Now, working at Baby Phat, Ming and Aoki’s different personalities are reflected in their roles. They both collaborate on the ideas for the brand with their mother asking what they, themselves want to wear. If there are disagreements Kimora let’s them work it out amongst themselves.
“It definitely made us bolder because whether you slump your shoulders and hide in the back or you stand tall and smile, you're going to be on the billboard anyway. So you might as well own it, smile big, and just go for it because whether you like it or not, you are in the public eye.”
But Ming has more of a handle on the design process. She always has a notepad to jot ideas down, and tells me that their mood boards had “metallic accents, some chunky chains, and oversized hoodie dresses paired with contrasting accessories like a thigh high stiletto boot.” Reflecting on her work, she says, “Every step and every new piece brings me back to the conclusion that this is what I want to be doing.”

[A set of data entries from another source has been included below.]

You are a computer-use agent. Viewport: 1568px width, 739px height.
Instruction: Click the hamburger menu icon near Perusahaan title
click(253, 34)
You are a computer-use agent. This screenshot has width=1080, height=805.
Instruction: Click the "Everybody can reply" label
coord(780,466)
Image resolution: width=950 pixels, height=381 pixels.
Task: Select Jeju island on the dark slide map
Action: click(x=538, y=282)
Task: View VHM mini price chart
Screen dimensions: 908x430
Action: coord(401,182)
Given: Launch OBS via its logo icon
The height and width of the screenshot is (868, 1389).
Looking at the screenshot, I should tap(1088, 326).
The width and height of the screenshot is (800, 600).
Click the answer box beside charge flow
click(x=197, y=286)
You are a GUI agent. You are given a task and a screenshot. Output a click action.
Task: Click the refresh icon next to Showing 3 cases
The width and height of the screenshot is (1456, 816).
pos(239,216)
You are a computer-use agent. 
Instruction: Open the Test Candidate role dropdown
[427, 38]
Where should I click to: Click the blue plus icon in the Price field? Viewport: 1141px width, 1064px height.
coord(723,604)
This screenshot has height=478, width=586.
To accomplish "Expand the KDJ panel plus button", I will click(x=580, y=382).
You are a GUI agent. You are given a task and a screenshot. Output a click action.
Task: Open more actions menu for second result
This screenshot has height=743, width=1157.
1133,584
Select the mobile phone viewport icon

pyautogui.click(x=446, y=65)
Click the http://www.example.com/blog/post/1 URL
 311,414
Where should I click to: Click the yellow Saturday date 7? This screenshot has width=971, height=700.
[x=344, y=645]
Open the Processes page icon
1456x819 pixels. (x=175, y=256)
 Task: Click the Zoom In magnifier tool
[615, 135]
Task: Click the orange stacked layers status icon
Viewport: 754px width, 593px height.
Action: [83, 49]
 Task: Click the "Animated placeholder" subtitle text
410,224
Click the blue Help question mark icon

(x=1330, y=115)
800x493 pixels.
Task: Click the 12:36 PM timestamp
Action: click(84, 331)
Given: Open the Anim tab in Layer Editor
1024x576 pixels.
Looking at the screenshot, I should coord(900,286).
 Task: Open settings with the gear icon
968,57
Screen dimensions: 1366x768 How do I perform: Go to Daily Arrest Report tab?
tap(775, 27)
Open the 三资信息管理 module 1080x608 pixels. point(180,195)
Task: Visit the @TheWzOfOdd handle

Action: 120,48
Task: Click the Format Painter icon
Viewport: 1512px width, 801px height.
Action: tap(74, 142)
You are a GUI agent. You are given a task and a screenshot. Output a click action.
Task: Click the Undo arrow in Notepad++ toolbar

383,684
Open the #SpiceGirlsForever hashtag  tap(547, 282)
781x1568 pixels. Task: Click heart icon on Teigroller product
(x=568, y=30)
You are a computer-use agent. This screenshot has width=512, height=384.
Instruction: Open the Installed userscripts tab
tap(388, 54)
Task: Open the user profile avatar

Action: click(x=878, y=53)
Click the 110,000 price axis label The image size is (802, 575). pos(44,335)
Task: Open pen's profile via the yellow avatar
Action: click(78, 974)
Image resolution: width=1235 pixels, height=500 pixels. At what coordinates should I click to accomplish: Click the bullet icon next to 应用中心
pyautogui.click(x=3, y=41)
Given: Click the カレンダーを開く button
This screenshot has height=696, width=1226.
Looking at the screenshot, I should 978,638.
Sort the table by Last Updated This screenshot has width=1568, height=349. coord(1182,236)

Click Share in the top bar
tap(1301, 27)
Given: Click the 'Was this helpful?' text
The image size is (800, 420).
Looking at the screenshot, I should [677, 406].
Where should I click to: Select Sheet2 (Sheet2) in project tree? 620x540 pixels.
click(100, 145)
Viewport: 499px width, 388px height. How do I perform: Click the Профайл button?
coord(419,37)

Aoki, on the other hand, is focused on the budget (she tells me she’s always texting and calling Ming to talk about finances) and making the brand as sustainable as possible. “Selling Baby Phat direct-to-consumer through our website plays a big part in the sustainability conversation,” she says. “It cuts out a lot of inventory issues and waste created from traditional retail.”
“My mom leaves it up to us, not to say that she doesn't do anything, but I think she knows that we got it,” says Ming. “If there's ever a dispute, she doesn't get into it. She's like, ‘I think you're old enough to figure it out,’ so we'd work with each other a lot, and bounce ideas off of each other. And, usually it ends up being a blend.”